Results from multiple global large-scale Phase III clinical trials involving more than 2,500 patients showed that Lerodalcibep can achieve sustained LDL-C reduction of >60% in patients with cardiovascular disease (CVD) or those at very high/high risk, and >55% in patients with more severe LDL-C elevation due to heterozygous familial hypercholesterolemia (FH). Additionally, the head-to-head clinical trial (Lerodalcibep vs. Inclisiran), the LIBerate-VI study, has achieved superior results (P=0.0319). The future launch of this product is expected to provide new treatment options for hundreds of millions of CVD patients worldwide, including approximately 30 million FH patients. The latest Chinese Phase III clinical trials further confirmed that this therapy can significantly reduce LDL-C levels in patients diagnosed with or at very high cardiovascular risk, including familial hypercholesterolemia.

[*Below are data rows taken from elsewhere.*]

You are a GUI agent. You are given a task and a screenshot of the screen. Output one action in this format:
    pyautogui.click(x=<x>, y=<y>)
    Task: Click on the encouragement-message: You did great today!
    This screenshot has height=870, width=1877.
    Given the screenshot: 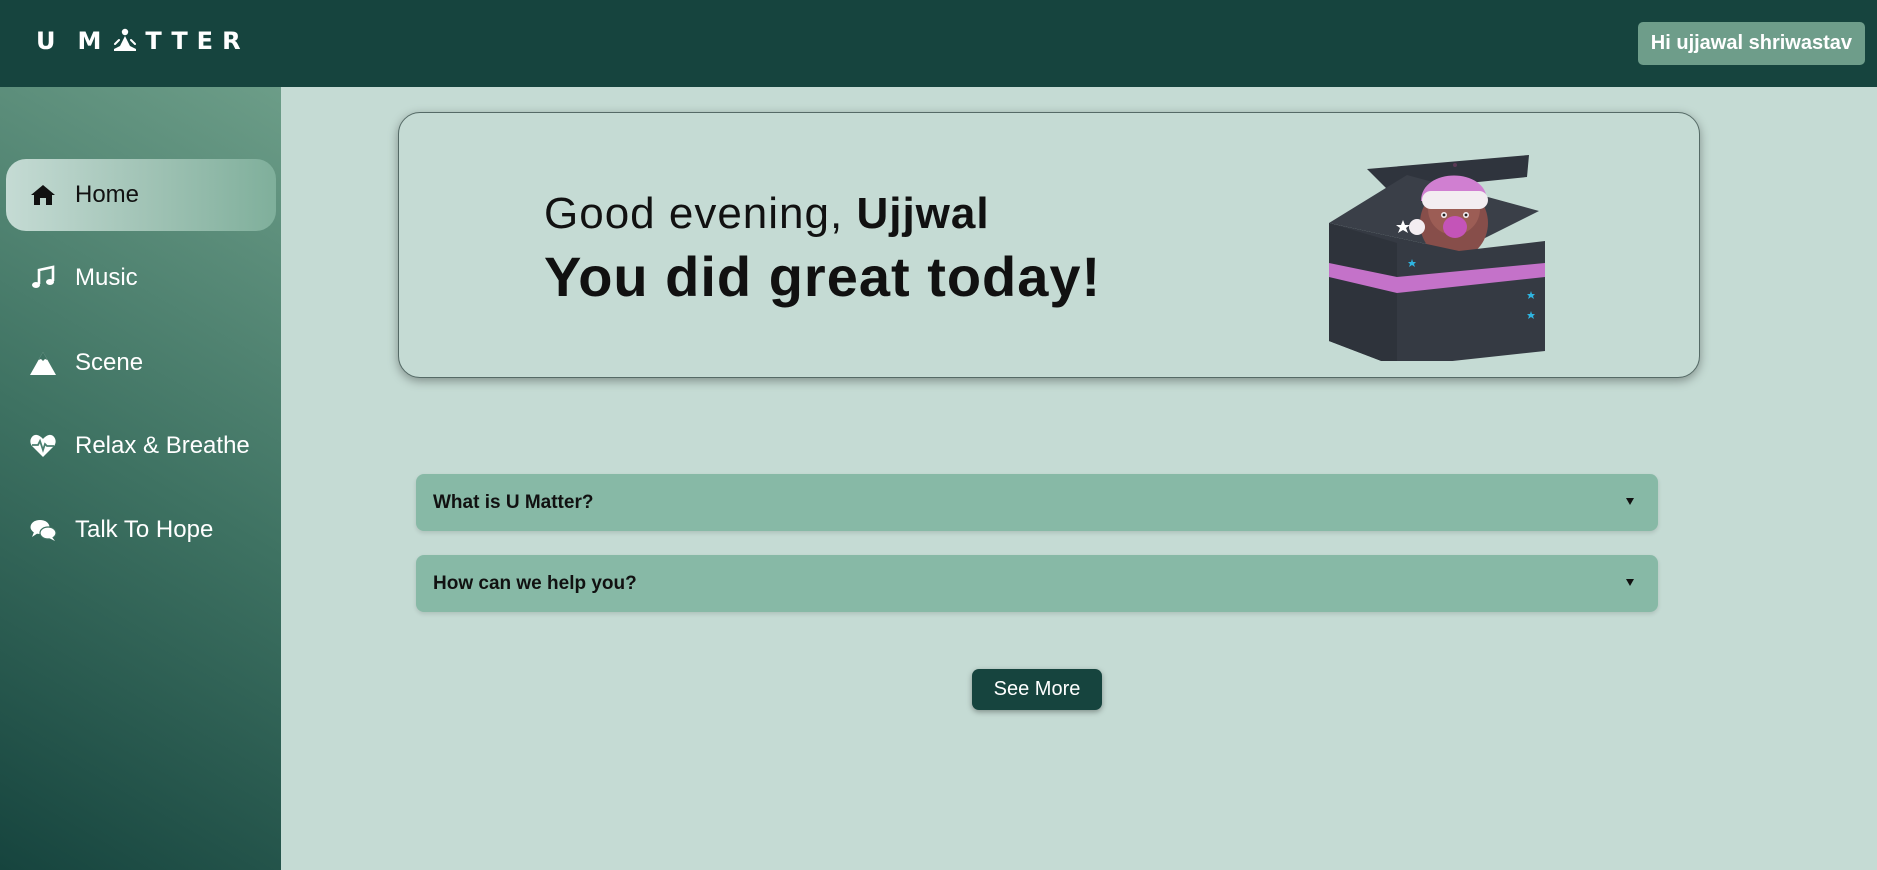 What is the action you would take?
    pyautogui.click(x=823, y=276)
    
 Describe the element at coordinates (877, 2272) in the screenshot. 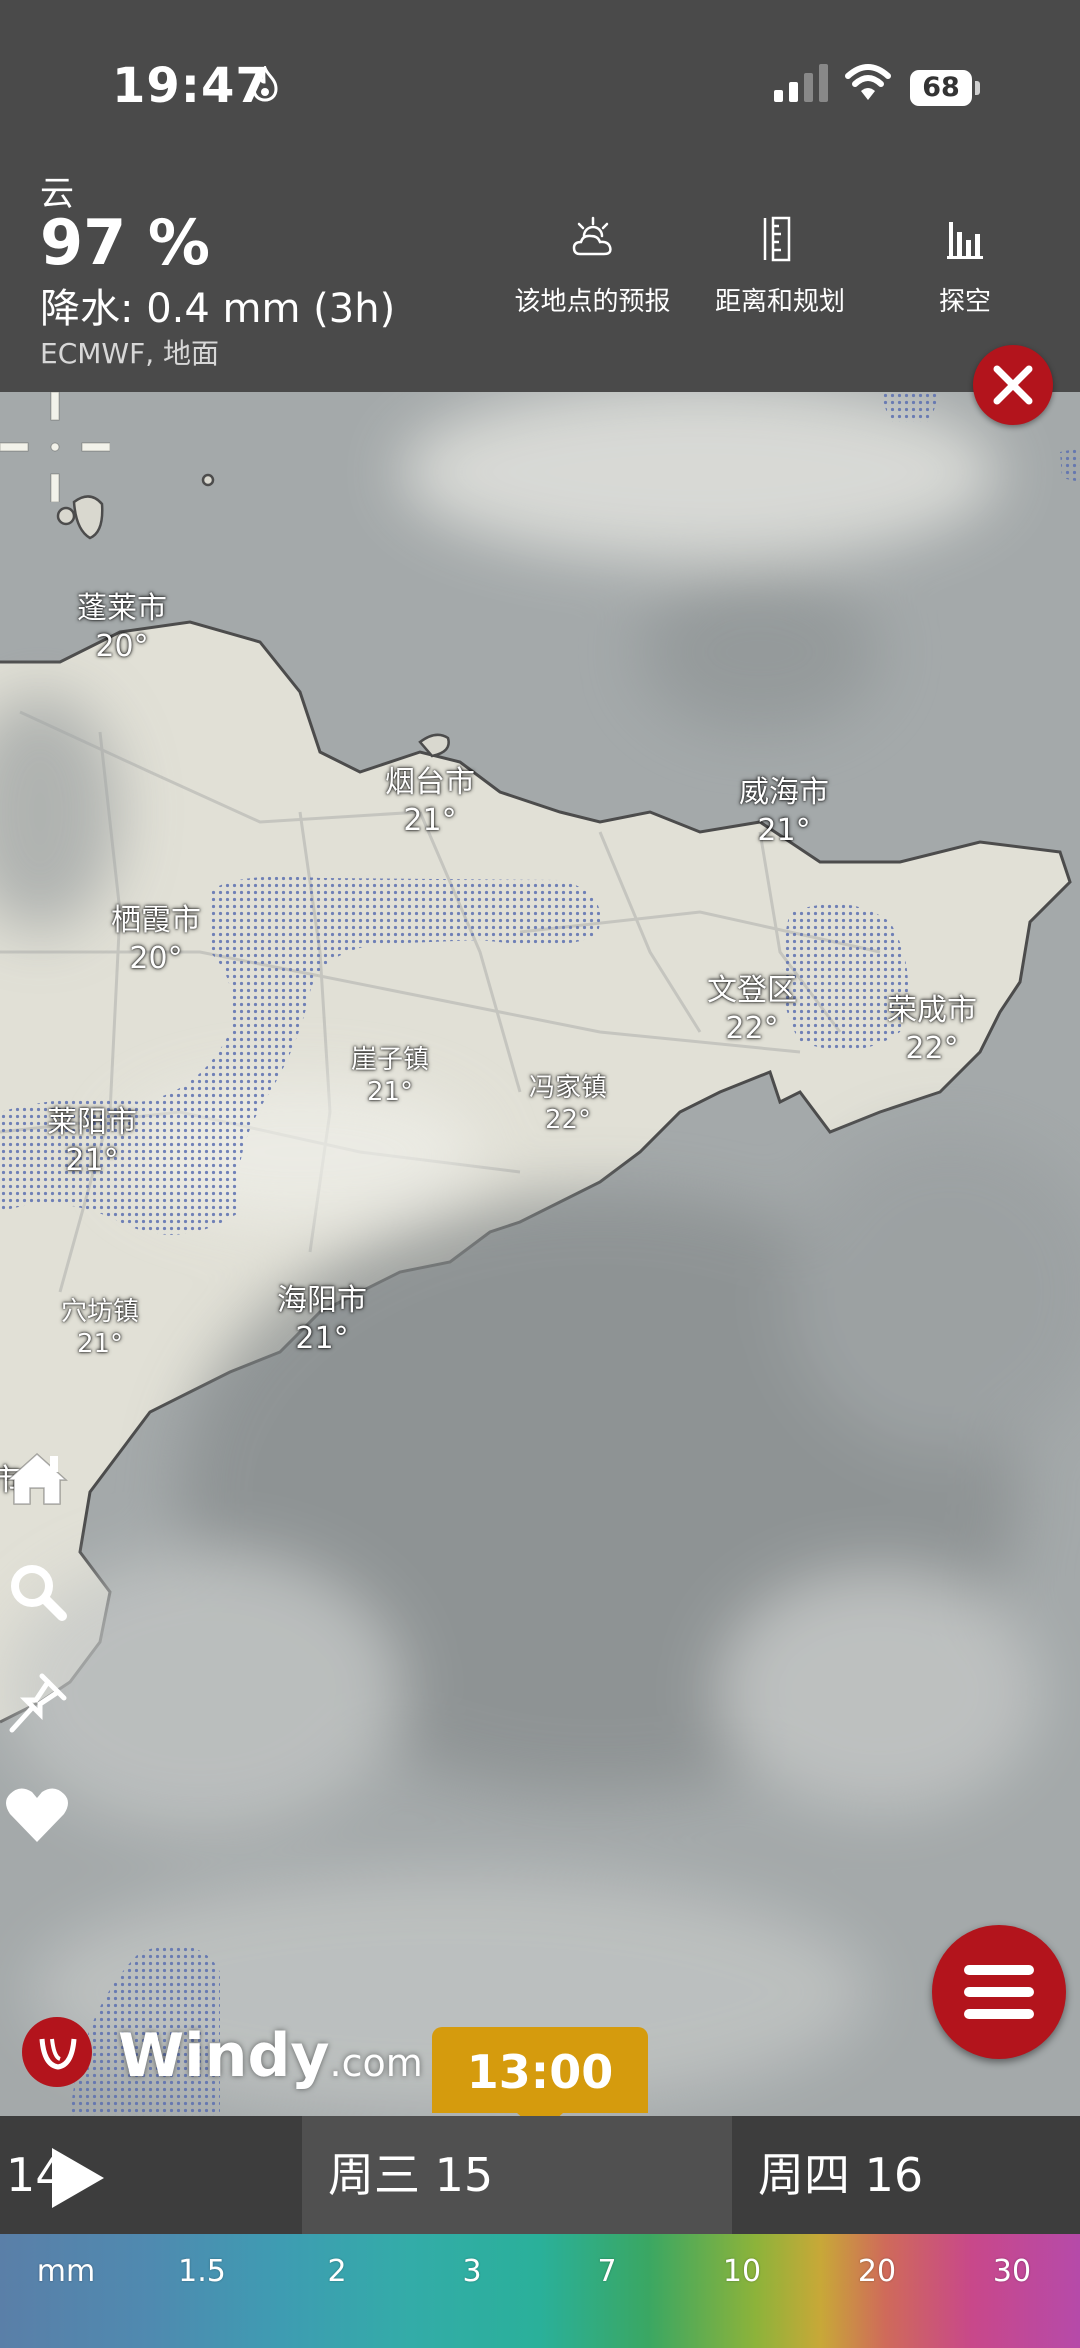

I see `legend-tick: 20` at that location.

Currently, several PCSK9 inhibitors have been approved in China, with the total market size reaching approximately RMB 3 billion in 2024, a year-on-year increase of 95%. According to a report by Frost & Sullivan, this market is expected to further expand to approximately RMB 10 billion by 2030. Although the population with dyslipidemia in China is about 400 million, only about 14% receive lipid-lowering treatment, reflecting low penetration and significant unmet medical needs. Lerodalcibep's patent exclusivity in China lasts until 2039.

According to public information, the product has submitted marketing applications to the U.S. Food and Drug Administration (FDA) and the European Medicines Agency (EMA) and is expected to submit a Biologics License Application (BLA) in Greater China in the first half of 2026, with the earliest approval and launch expected in 2027.

Everest Medicines positions Lerodalcibep as a "key engine for business growth" and regards it as a "key weight" in its innovative drug layout. This move is seen as a precise implementation of the company's strategy to focus on high-potential "blue ocean" areas and rapidly build a high-value product portfolio through BD collaborations, significantly enriching the late-stage pipeline.

Market views generally believe that these two agreements achieve a balance of "short-term returns and clear medium- to long-term growth." Everest Medicines can leverage its established integrated medical, market access, and sales synergy system to efficiently output commercial capabilities, improve resource utilization efficiency, and further validate the scalability and operational resilience of its commercialization platform to the market, demonstrating high-efficiency and sustainable growth potential.